When TBF Davies died, he left specific instructions that his racing yacht should be scuttled off Guernsey. Davies himself had been born on Guernsey – and lived there – but had died in Durban five years before his wishes were carried out.
The Westward, as it was called, had been built at Rhode Island and once belonged to the Kaiser. Worth £60,000 (around £2.3m today), it had frequently raced against King George V’s yacht, Britannia, and was well-known in Dartmouth where it was berthed.
Indeed, it was so well-loved that despite the fact the date of its sinking had been kept a secret until the very last moment, Dartmouth residents had turned out to see it off and, according to the Western Morning News, “The smoke of the tug [that took Westward] along the estuary was so dense that some local people believed a smoke screen was being thrown out to hide the schooner’s departure.”
A report in The Times read,
In accordance with the owner’s will, two members of the crew, Skipper Aldis and the sailmaker, Mr James Foster, were the last to be on board. Two souvenirs were taken from the Westward – the wheel and a punt.
The Western Morning News described the sinking in more detail:
Preliminaries completed, the explosives in the hold of the vessel were detonated by means of a switch from the cabin of the tug and also by a time fuse. There was a loud roar as the explosion took place, with clouds of smoke billowing in mushroom fashion into the clear sky, intermingled with pieces of timber which fell over a wide area of the sea. Westward gradually settled and disappeared from the view of the men watching in the tug, leaving only a few floating spars.

-*-*-

▸ **What you need to do**:
Can you reproduce, word for word, the part of the passage on the Westward's sinking that runs from "A report in" up to and including "few floating spars."?

▸ **Extracted records**:
-*-*-

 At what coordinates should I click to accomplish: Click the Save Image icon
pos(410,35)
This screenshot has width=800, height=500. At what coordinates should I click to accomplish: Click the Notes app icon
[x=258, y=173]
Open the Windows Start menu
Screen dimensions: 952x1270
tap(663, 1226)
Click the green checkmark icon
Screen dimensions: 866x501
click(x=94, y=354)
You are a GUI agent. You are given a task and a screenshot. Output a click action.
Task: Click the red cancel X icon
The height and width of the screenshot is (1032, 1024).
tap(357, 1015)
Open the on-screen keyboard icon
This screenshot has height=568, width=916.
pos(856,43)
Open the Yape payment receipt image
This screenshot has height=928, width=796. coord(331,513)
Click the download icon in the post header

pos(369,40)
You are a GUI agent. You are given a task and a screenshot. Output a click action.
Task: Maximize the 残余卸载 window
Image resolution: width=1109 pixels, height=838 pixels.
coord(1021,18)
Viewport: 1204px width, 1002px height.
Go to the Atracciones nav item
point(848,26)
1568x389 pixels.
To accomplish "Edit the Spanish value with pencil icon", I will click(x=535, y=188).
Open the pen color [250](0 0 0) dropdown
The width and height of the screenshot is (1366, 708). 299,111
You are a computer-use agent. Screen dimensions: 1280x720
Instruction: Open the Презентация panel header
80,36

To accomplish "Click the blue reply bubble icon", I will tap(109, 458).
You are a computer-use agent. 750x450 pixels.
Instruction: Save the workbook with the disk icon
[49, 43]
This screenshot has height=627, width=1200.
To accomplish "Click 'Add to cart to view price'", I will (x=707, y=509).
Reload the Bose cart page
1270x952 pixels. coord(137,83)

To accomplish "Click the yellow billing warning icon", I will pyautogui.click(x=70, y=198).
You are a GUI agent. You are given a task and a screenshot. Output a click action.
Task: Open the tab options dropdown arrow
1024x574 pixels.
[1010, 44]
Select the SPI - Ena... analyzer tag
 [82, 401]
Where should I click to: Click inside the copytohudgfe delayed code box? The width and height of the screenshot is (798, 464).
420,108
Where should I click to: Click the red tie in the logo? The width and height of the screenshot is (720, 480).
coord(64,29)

-*-*-

▸ **Response**:
A report in The Times read,
In accordance with the owner’s will, two members of the crew, Skipper Aldis and the sailmaker, Mr James Foster, were the last to be on board. Two souvenirs were taken from the Westward – the wheel and a punt.
The Western Morning News described the sinking in more detail:
Preliminaries completed, the explosives in the hold of the vessel were detonated by means of a switch from the cabin of the tug and also by a time fuse. There was a loud roar as the explosion took place, with clouds of smoke billowing in mushroom fashion into the clear sky, intermingled with pieces of timber which fell over a wide area of the sea. Westward gradually settled and disappeared from the view of the men watching in the tug, leaving only a few floating spars.